◆ What is required ◆
Render everything from the line containing "Image resolution: width=1568" down to the line containing "messages via the" as a Markdown table with the columns Row and Line, where Row numbers each line and blank lines are left out.

◆ Entries shown ◆
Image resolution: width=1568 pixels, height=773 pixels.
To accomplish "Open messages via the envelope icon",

...

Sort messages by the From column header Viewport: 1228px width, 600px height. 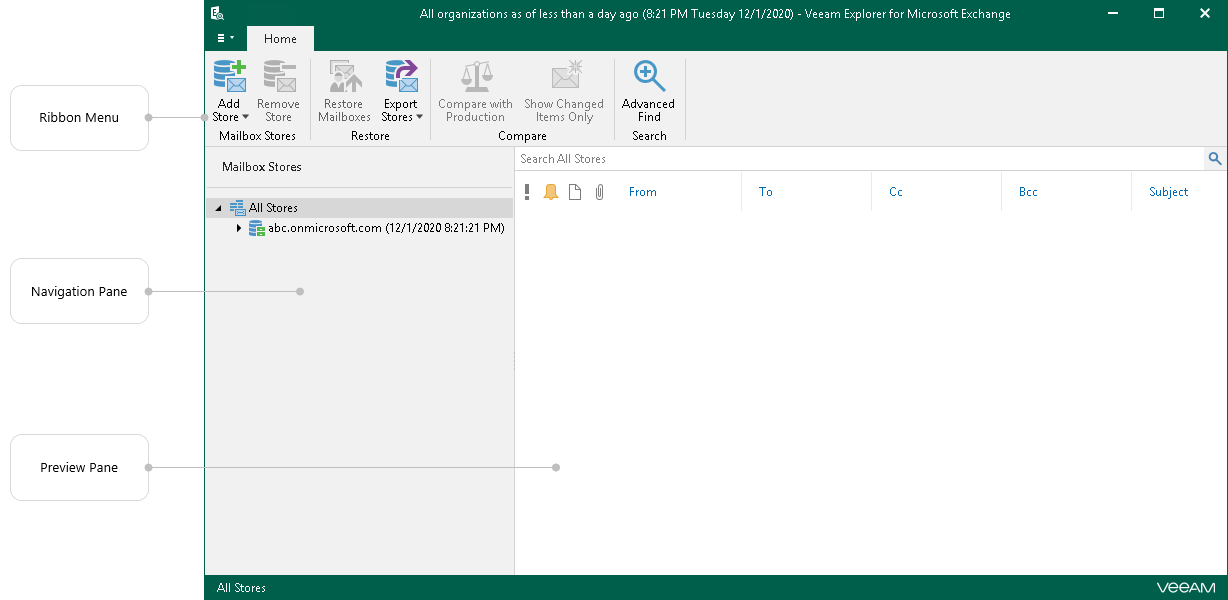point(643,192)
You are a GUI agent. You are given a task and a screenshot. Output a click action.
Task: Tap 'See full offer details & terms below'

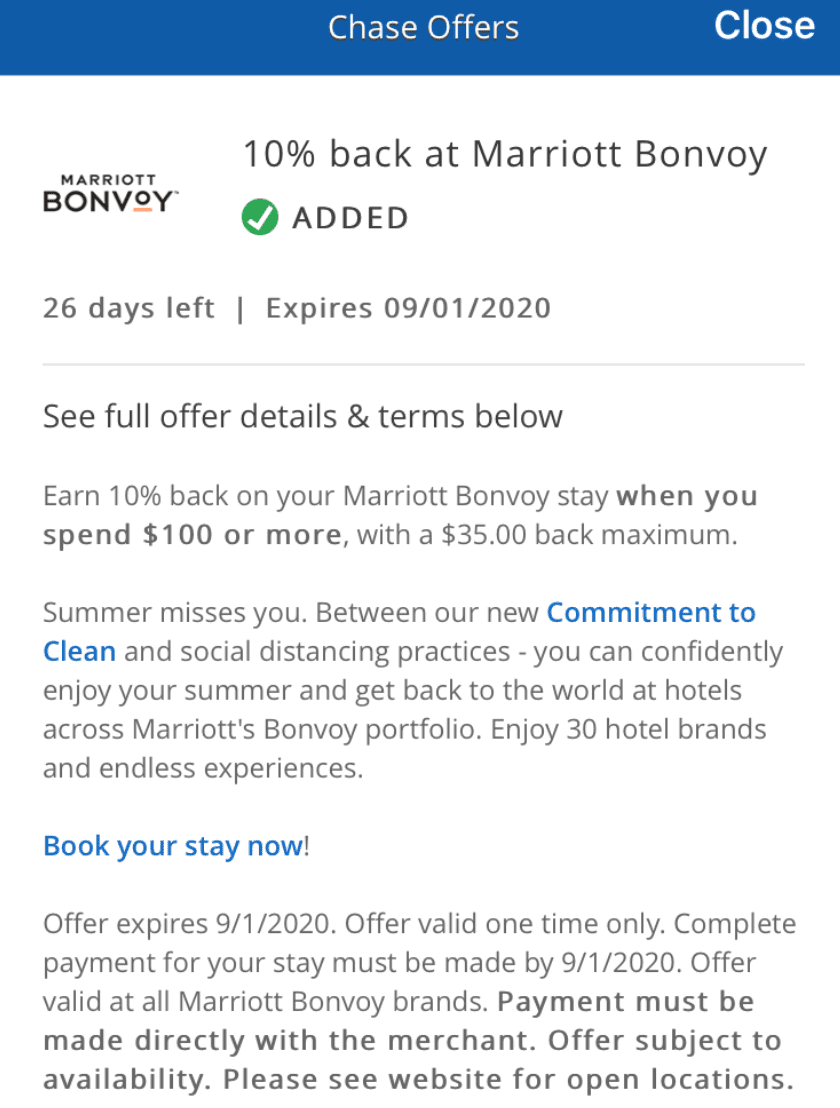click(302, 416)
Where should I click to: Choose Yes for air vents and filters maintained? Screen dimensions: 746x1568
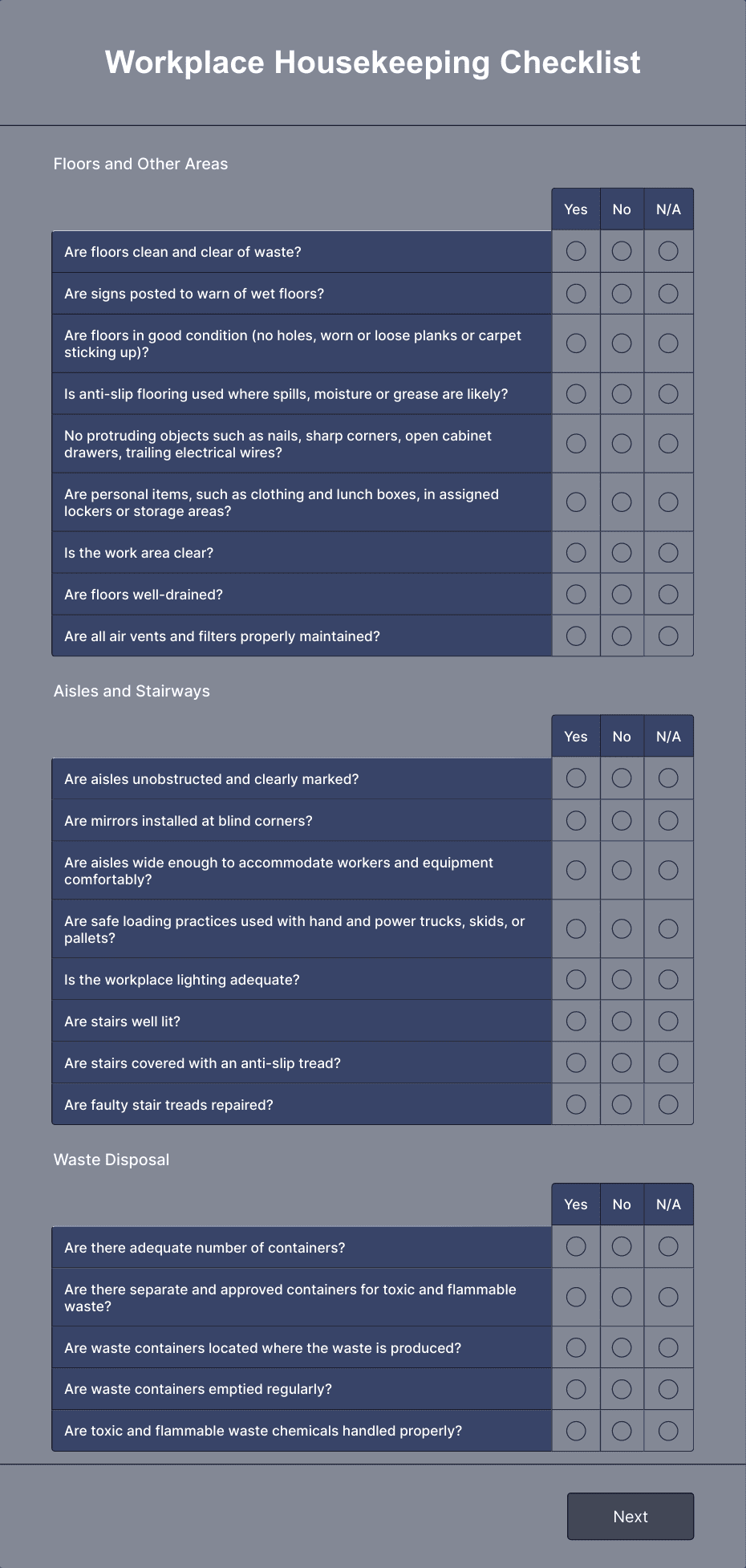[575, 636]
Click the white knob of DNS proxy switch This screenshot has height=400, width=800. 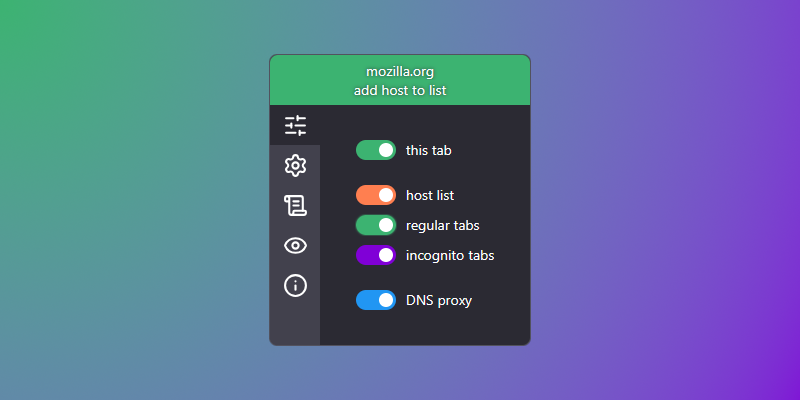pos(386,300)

---

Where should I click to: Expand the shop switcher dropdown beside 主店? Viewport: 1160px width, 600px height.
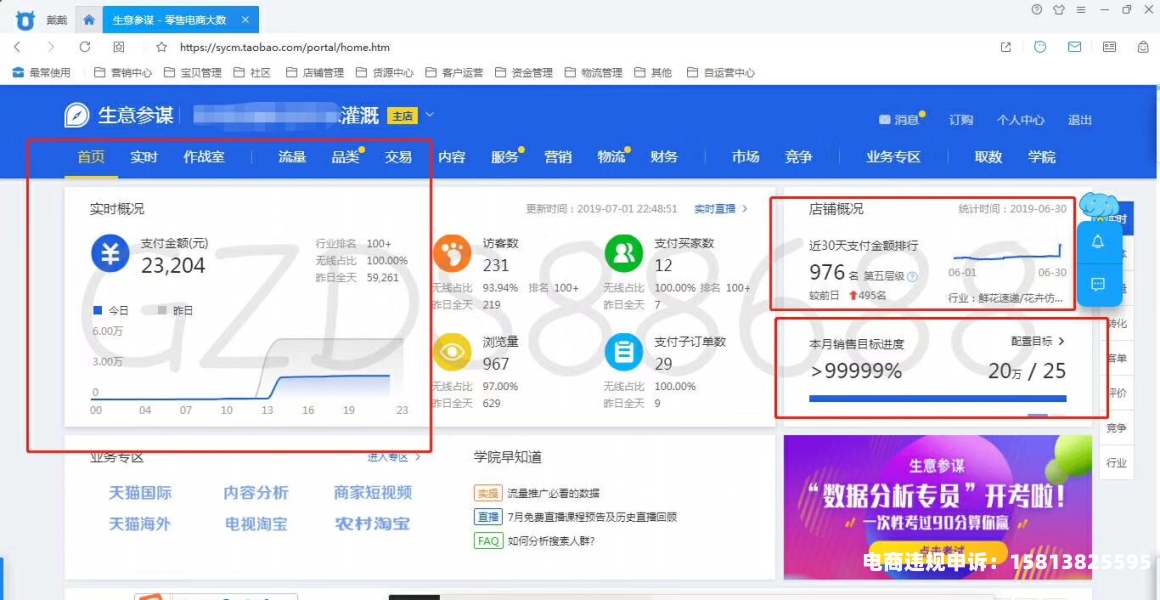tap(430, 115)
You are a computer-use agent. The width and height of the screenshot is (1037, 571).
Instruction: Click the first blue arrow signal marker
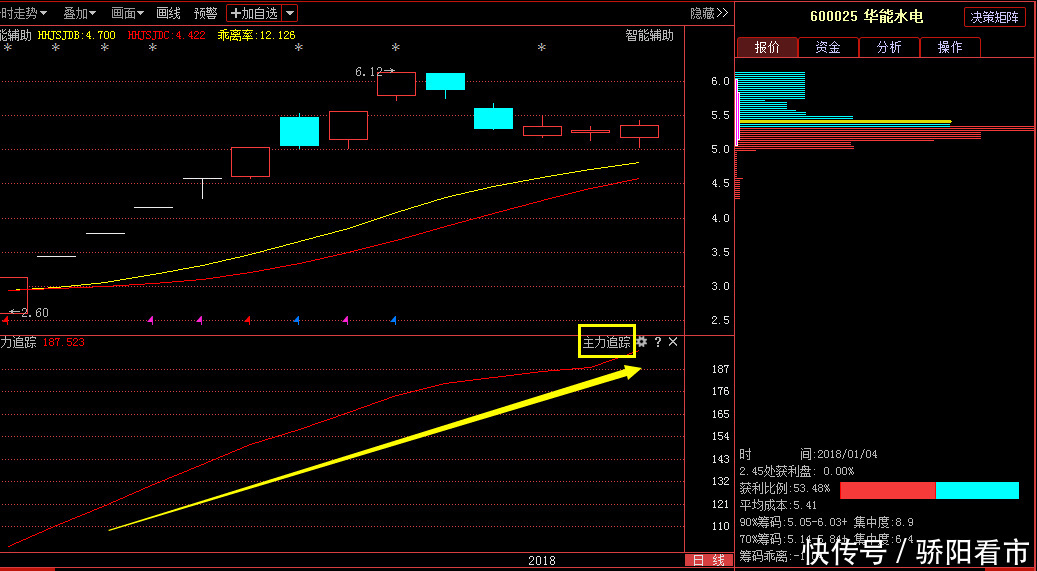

◆ Written answer ◆
| Row | Line |
|---|---|
| 1 | Image resolution: width=1568 pixels, height=773 pixels. |
| 2 | To accomplish "Open messages via the envelope icon", |